Its been a while since I did the math to see how much feed I buy, how many eggs I get, sell, use and trade, to see what my eggs really cost. I can guarantee that I am not breaking even, at least dollar wise.
Initially I got four pullets, to just put something in the barn. It seemed like a good way to start using the space. A stall in the barn became the chicken coop, with some chicken wire and PVC pipe. A couple purchases for a feeder, water dispenser, the first 50 pounds of feed, the four or five bucks for the hens, and we were behind - what? Two hundred bucks easy. Then we had to wait for the girls to mature and lay but once they did, we had four eggs a day for about a year. Then came the disappointment. Winter and its short days came and they quit laying. Not one egg for days sometimes. Its all part of the natural process, but after having Easter every day for a year, its a BIG let down!
I know we benefit in other ways from the hens. Parasite control in the barn and pastures. Compost turning. Grub control when we dig in the spring. Peace of mind - we know where the eggs came from, and how old they are. Entertainment - they can be so funny to watch. But how do you value that?
Today an article in the New York Times talked about some of the costs of raising hens for eggs and meat, especially since more people are doing it.
Jasmin Middlebos, 36, a librarian who lives with her husband, a sheriff’s deputy, and their three children in a rural area outside Spokane, Wash., began raising chickens last year. She now has 26 birds, which produce up to two dozen eggs a day. (In hot weather, production can drop by half, and in winter it can stop altogether.) In September, she began selling some of the eggs — she gets $2 to $3 a dozen — and started keeping track of her income and expenses.

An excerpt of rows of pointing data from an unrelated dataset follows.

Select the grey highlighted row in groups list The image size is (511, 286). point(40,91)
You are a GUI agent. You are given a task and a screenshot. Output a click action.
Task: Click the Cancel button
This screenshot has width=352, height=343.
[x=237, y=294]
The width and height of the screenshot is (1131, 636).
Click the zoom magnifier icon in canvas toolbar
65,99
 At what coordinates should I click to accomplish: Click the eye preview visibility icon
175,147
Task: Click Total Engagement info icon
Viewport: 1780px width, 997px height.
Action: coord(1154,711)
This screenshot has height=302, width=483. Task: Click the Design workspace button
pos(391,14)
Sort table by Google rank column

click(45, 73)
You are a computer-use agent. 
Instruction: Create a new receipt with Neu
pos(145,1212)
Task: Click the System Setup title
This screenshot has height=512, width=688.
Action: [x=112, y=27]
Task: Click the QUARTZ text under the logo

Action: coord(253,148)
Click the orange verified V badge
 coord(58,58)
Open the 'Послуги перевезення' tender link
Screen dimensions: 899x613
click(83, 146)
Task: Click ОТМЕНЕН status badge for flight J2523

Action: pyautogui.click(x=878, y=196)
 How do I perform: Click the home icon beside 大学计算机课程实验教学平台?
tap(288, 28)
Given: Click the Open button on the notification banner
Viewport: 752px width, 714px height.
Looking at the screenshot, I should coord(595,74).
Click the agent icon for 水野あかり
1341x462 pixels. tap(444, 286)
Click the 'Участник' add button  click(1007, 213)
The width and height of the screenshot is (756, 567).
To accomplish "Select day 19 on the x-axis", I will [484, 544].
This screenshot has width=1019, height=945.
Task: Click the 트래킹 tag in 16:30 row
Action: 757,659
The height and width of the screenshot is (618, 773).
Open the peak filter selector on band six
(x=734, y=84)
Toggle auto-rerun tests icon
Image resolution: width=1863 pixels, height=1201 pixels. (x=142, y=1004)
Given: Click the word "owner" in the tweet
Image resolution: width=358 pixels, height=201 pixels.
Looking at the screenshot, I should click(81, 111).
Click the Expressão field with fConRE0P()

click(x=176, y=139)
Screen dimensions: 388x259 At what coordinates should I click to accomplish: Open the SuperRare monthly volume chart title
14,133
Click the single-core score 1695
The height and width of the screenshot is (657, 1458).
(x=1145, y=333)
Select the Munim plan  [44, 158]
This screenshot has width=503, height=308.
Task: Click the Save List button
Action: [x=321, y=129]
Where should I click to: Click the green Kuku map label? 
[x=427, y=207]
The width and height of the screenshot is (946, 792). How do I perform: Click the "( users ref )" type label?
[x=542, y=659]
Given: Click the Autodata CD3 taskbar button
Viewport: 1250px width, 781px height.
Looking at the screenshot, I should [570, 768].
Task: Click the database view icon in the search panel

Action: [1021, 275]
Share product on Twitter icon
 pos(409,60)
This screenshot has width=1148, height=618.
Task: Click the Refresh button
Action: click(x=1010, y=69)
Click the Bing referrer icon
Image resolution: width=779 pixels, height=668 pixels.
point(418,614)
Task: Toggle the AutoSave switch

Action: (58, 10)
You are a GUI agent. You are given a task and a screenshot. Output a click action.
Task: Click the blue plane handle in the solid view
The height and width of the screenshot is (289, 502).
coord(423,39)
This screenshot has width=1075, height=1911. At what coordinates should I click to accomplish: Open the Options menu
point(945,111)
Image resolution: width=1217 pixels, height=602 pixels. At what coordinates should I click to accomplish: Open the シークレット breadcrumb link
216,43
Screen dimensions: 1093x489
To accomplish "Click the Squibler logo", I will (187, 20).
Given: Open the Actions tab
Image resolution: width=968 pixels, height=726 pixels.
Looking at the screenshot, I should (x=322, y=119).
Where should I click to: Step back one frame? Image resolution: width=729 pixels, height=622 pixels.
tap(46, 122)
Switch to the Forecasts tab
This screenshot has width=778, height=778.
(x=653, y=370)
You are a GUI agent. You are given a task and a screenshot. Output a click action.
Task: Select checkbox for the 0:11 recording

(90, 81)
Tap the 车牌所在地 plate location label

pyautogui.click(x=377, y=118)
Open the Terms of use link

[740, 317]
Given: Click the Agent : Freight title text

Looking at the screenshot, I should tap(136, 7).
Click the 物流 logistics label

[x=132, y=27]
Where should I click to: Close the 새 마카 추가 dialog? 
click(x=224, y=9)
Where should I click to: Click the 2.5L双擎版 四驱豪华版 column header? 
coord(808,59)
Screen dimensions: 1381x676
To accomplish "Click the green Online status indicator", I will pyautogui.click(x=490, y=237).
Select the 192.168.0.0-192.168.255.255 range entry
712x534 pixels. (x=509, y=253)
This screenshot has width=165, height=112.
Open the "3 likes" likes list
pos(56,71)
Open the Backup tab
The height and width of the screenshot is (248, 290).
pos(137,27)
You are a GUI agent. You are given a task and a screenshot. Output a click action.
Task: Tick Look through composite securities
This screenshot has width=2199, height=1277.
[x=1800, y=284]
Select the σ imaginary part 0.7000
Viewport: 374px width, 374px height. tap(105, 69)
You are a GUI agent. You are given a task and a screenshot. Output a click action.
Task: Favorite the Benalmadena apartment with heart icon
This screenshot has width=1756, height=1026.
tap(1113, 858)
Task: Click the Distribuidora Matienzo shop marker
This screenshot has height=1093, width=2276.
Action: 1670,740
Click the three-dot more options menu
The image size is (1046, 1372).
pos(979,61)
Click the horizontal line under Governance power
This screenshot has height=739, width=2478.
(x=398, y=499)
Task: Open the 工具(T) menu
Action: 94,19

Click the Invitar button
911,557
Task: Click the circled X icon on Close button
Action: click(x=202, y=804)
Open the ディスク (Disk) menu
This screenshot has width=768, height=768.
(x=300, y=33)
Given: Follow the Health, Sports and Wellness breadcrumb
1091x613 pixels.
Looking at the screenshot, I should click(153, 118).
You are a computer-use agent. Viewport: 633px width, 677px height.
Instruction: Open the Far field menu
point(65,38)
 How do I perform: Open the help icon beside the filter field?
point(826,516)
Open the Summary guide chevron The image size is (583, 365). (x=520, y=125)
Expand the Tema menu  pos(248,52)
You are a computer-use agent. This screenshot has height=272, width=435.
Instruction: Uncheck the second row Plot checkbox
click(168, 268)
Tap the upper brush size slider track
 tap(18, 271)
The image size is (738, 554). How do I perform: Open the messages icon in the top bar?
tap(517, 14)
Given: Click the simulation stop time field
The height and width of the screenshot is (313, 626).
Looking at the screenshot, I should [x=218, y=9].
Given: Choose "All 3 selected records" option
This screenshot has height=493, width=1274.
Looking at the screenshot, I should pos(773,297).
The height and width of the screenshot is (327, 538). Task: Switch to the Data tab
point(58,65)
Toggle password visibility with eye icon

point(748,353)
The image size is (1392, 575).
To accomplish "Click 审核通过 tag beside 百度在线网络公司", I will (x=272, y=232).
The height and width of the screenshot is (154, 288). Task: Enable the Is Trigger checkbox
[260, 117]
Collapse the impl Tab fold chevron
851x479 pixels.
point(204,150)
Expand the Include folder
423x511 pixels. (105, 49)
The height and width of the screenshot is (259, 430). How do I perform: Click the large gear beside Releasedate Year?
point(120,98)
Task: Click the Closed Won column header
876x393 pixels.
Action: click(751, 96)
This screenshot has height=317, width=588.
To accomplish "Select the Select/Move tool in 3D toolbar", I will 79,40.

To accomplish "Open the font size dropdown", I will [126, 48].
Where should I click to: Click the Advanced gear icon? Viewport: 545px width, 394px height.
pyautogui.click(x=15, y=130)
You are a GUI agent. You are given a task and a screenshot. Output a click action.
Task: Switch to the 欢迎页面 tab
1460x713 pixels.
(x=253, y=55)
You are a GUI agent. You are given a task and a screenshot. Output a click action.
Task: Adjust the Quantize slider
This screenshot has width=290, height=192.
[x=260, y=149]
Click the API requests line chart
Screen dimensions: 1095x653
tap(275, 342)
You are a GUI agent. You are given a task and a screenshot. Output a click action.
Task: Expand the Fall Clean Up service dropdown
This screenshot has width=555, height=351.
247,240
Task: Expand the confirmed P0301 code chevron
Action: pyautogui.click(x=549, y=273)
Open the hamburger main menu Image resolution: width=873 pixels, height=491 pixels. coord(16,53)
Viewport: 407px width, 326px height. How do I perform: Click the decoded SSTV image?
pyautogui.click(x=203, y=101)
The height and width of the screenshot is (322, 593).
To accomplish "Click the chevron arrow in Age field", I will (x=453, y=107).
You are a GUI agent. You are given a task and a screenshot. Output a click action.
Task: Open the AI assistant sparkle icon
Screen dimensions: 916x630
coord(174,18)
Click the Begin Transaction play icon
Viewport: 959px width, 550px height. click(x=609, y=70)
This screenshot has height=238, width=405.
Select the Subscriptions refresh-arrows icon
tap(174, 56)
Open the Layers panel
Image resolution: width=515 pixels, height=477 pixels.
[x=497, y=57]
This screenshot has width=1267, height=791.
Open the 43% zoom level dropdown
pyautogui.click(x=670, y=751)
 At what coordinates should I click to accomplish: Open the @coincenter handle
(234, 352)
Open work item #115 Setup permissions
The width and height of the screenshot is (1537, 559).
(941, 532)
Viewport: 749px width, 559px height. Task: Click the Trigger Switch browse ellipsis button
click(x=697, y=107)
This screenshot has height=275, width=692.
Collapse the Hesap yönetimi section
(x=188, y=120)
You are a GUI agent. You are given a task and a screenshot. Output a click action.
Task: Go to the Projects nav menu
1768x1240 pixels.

Since then, Ms. Middlebos said, she has taken in $457 from egg sales and spent $428, mostly on feed. That left $29 in the Mason jar where she keeps her earnings, to spend the next time she buys feed.
But that accounting does not include the cost of buying the birds as chicks — $1.50 to $4 each, depending on the breed — or the $1,500 she spent converting the old shed in her yard to a henhouse.